**TASK PROMPT:**
Copy exactly the lines of the records below, and only those lines, beginning with the line that contains "Image resolution: width=565" and ending with the line that contains "Image resolution: width=539".

**DATA FOR ANALYSIS:**
* * * *
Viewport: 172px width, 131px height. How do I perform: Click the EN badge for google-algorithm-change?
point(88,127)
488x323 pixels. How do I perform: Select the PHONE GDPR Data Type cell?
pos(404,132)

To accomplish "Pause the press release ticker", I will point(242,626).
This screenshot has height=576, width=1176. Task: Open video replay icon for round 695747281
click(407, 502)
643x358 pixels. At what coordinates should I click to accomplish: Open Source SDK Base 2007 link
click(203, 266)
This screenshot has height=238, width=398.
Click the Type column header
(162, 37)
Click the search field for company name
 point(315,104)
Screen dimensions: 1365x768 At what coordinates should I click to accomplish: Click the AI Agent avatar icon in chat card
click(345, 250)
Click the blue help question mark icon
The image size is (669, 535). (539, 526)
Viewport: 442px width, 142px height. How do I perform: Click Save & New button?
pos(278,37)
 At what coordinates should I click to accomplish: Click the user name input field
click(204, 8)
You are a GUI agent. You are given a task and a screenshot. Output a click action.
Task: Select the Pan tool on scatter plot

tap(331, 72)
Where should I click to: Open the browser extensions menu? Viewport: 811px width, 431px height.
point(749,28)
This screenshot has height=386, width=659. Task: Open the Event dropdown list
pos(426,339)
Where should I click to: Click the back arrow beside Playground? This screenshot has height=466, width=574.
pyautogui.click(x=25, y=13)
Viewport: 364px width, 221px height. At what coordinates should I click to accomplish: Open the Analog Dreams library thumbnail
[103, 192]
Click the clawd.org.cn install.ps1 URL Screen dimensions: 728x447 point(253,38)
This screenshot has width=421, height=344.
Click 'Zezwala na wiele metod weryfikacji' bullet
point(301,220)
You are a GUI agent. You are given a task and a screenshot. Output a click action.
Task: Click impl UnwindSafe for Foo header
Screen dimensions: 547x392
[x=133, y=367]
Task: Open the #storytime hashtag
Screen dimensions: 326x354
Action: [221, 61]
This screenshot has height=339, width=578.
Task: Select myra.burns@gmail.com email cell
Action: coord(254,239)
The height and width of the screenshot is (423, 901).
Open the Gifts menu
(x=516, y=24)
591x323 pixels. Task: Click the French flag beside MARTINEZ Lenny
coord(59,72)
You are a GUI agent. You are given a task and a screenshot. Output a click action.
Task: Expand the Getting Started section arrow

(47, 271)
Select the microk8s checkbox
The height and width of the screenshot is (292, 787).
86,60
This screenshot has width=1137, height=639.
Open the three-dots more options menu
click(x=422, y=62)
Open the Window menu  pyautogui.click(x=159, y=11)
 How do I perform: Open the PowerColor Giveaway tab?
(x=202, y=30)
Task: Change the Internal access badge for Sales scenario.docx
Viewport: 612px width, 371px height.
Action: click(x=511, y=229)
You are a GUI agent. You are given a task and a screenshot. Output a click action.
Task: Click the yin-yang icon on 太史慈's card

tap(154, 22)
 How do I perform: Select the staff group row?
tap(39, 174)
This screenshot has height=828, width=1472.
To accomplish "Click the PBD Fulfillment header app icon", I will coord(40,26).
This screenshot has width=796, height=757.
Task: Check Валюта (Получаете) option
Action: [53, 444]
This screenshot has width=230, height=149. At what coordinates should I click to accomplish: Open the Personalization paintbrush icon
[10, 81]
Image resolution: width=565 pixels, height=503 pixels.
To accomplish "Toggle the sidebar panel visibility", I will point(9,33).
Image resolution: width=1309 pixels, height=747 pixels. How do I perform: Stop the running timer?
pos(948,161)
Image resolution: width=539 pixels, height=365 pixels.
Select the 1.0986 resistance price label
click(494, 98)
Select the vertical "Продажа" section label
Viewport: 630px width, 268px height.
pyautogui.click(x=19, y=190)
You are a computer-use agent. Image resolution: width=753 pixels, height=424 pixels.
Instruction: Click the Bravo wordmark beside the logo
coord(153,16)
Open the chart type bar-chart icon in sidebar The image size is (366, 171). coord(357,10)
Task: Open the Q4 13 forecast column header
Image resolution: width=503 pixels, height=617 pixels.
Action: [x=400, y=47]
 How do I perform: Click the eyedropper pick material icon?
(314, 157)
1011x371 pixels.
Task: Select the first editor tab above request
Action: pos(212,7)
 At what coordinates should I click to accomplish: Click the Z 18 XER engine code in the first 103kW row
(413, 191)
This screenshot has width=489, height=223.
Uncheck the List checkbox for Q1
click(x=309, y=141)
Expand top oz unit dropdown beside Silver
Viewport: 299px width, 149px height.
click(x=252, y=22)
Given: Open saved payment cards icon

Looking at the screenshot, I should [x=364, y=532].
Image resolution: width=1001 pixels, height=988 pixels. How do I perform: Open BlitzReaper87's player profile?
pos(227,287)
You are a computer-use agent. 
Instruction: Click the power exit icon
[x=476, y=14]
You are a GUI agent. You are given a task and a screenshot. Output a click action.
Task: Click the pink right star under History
* * * *
**YOUR RESPONSE:**
Image resolution: width=565 pixels, height=503 pixels.
To accomplish "Toggle the sidebar panel visibility", I will point(9,33).
Image resolution: width=1309 pixels, height=747 pixels. How do I perform: Stop the running timer?
pos(948,161)
Image resolution: width=539 pixels, height=365 pixels.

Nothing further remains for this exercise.